Name: Taylor Clarke
Height/Weight: 6’4’’, 190
I was originally going to write on Thomas Eshelman for this capsule, but I realized that I had written on him a lot. I think I have basically said all there is to say about Eshelman at this point and he will still get more analysis in my next big board.
Instead of writing on Eshelman, I threw it out to Twitter to see who readers wanted to hear more about and got a few responses on who I should do a bonus capsule on this week. I want to thank everyone who submitted a name, but in the end I wanted to find a player preferably that I didn’t know all that well and had not written about at all this year.
This is how I ended up writing about Taylor Clarke from the College of Charleston.
Clarke has a background that is somewhat reminiscent of Jeff Degano of Indiana State. Clarke started out at a lower division school; for him it was Towson. After his freshman year, there was some concern the program might fold. It ended up being saved but Clarke transferred to College of Charleston. Before he could pitch for CoC, he needed Tommy John surgery and missed the entire 2013 season. He came back and pitched well last year, sitting in the low 90s or high 80s. He hit 93 a handful of times. Clarke was draft eligible but no one rolled the dice which appears to be a mistake a year later.
This year things have changed for Clarke. In his second year after surgery, his velocity has jumped. He was sitting 90-93 most days and hitting 95 this season. He showed much improved command; his walks per nine were halved and his strikeouts per nine went up near four a game. His hit rate also dropped but not as dramatically as the other two. Clarke’s command has been extremely good this year which is part of the reason it made sense to write on him in place of Eshelman. While Eshleman leads the nation in walks per nine, Clarke is 18th. He is also 8th in ERA and 12th in hits per nine. In other words, he has been one of the best pitchers in the NCAA this year.
The positives are that Clarke is a big kid at 6’4” and 190 pounds, who has seen velocity growth and could see even more. He has a typical three-pitch mix of fastball, change-up and a slider. Clarke is also a pretty solid athlete which helps him repeat his mechanics which are clean. The slider is a solid swing-and-miss pitch. I am not sure if the fact he just turned 22 is a positive or a negative. It might give teams more leverage since he is a senior in age.
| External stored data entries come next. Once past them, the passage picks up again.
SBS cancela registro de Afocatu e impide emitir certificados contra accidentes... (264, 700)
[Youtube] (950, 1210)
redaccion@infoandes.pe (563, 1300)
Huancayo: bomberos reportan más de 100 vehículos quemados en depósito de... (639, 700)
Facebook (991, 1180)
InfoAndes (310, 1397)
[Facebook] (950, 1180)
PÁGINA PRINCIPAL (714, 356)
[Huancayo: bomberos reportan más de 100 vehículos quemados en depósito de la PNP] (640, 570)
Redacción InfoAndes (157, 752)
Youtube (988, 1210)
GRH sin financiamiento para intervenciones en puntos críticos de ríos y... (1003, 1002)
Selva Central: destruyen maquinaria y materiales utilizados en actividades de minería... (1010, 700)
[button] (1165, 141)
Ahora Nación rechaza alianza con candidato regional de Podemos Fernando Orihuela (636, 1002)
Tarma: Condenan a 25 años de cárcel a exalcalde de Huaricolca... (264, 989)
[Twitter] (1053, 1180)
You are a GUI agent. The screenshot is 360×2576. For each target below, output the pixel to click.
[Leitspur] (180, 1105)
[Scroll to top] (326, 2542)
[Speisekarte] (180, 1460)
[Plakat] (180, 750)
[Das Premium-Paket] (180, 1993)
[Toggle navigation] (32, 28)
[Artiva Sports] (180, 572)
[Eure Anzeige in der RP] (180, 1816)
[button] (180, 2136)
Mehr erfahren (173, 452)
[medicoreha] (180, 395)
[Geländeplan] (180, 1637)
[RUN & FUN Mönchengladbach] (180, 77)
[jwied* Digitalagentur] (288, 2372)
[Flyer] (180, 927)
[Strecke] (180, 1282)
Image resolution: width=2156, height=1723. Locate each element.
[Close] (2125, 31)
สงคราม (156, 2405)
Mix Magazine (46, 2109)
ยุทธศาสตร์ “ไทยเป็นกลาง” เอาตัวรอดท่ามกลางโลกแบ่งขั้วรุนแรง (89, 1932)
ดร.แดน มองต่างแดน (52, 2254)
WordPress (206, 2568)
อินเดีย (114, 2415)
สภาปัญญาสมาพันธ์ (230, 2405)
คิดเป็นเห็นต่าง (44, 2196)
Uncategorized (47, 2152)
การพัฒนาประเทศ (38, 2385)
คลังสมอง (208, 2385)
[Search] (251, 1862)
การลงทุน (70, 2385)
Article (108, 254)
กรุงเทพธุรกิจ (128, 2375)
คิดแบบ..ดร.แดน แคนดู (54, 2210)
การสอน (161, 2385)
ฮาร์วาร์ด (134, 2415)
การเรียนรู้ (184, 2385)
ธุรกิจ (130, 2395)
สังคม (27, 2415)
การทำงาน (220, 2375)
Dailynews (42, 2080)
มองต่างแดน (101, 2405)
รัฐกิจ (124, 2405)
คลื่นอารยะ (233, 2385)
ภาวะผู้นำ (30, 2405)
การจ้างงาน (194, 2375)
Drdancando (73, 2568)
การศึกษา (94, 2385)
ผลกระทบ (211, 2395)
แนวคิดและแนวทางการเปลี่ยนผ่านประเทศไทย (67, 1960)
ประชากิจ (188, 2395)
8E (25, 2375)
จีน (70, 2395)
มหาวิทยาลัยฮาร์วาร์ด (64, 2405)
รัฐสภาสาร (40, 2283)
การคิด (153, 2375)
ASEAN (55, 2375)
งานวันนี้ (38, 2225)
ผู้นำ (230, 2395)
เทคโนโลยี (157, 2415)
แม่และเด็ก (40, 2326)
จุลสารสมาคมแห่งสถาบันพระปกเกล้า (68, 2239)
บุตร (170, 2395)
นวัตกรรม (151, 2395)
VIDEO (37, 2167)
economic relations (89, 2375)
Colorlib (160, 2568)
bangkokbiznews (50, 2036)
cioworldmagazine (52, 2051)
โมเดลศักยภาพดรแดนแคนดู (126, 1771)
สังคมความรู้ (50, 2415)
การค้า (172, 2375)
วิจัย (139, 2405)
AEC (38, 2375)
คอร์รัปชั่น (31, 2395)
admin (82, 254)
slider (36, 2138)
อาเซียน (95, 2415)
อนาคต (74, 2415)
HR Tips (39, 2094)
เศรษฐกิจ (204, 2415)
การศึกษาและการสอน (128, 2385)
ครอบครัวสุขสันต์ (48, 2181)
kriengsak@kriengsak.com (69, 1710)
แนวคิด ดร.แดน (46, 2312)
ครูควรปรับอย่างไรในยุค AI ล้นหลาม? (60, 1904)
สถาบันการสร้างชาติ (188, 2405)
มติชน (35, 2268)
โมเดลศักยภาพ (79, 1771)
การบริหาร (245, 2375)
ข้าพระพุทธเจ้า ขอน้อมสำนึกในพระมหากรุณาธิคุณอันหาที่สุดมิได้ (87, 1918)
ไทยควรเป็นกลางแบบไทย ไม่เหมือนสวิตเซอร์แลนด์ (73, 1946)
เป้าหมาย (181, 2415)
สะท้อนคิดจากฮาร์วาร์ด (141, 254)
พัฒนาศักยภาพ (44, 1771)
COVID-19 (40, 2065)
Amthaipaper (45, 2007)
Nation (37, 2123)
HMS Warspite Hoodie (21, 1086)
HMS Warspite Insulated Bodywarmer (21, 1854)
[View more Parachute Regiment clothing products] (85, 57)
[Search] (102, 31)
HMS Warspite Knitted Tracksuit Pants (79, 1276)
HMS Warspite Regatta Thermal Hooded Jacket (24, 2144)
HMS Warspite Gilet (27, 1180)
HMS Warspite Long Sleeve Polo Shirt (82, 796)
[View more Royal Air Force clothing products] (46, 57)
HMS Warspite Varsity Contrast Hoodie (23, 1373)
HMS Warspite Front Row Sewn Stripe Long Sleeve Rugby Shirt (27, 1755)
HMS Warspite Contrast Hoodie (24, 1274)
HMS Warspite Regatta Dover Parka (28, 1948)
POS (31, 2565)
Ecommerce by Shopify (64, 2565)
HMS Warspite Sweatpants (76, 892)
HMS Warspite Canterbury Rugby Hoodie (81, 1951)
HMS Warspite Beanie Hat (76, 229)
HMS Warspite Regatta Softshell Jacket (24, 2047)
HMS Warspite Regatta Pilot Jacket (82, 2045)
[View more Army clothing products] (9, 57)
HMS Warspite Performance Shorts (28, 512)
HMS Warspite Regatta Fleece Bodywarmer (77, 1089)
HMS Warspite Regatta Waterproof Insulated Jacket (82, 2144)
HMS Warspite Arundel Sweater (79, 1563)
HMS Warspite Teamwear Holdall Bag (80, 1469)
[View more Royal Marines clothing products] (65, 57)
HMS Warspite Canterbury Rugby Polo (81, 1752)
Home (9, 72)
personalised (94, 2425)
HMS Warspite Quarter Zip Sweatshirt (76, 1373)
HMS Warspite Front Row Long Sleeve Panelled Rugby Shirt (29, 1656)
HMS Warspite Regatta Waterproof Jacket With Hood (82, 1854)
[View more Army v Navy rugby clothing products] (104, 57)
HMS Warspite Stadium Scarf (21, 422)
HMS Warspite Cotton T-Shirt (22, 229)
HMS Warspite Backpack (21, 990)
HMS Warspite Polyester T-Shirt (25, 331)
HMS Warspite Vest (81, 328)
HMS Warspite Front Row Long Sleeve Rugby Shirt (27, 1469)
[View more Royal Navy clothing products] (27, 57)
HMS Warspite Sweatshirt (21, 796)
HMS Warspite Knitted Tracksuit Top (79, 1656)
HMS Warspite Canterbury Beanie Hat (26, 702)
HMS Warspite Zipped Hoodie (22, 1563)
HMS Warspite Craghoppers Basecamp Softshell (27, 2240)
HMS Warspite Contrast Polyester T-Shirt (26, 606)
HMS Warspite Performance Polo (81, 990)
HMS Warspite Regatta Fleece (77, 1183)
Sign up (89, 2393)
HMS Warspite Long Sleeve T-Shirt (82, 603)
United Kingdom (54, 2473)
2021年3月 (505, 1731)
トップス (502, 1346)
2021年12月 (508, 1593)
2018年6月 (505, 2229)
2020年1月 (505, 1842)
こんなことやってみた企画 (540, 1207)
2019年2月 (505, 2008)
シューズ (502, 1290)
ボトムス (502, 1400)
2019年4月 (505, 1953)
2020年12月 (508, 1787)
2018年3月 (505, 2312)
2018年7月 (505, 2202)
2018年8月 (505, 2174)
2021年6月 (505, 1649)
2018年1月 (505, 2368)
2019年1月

The negatives are that, as mentioned before, he is older than most of the juniors eligible for the draft. This is something that will affect his value in terms of cash but could help his value in terms of where he is picked. I think we all know in the end cash is more important than where you are picked for these kids. His changeup needs some work. He is also a small school guy but pitched well on the big stage last year in the College World Series and will get a shot again this year as College of Charleston is a two seed.
This was a harder comparison to track down. I would project out Clarke as more of a 4/5 type right now. He could have a chance to be more especially as his secondary stuff develops and if he continues to add and sustain velocity. I went looking for a right-handed, backend starter, who relies primary on his fastball and slider with a change, and is 6’3” or bigger.
This caused me to find one player who fit the bill, Kyle Gibson of the Twins. Typically I like to have a longer track record with these comps but this felt like a solid comparison. Both players have had Tommy John surgery. Gibson is bigger at 6’6” but was also known coming out of Missouri for his really solid slider. He also had some rumors of arm trouble which caused him to slide on his draft day. Gibson has been really good this year. He has already matched his WAR for all of last season. There are some signs he could be in for a degree of regression though. It’s not an ideal comparison but finding a back-end type who fits Clarke’s mold is rather hard to find.
Taylor Clarke is certainly an interesting player. He should go in the 3-5 round range. He could see his name called even earlier if a team feels like they can save a few bucks and sign him cheaper due to his age. He has the size and velocity jump to intrigue teams and if he has some good performances on the big stage, he could see his stock trek upward even more.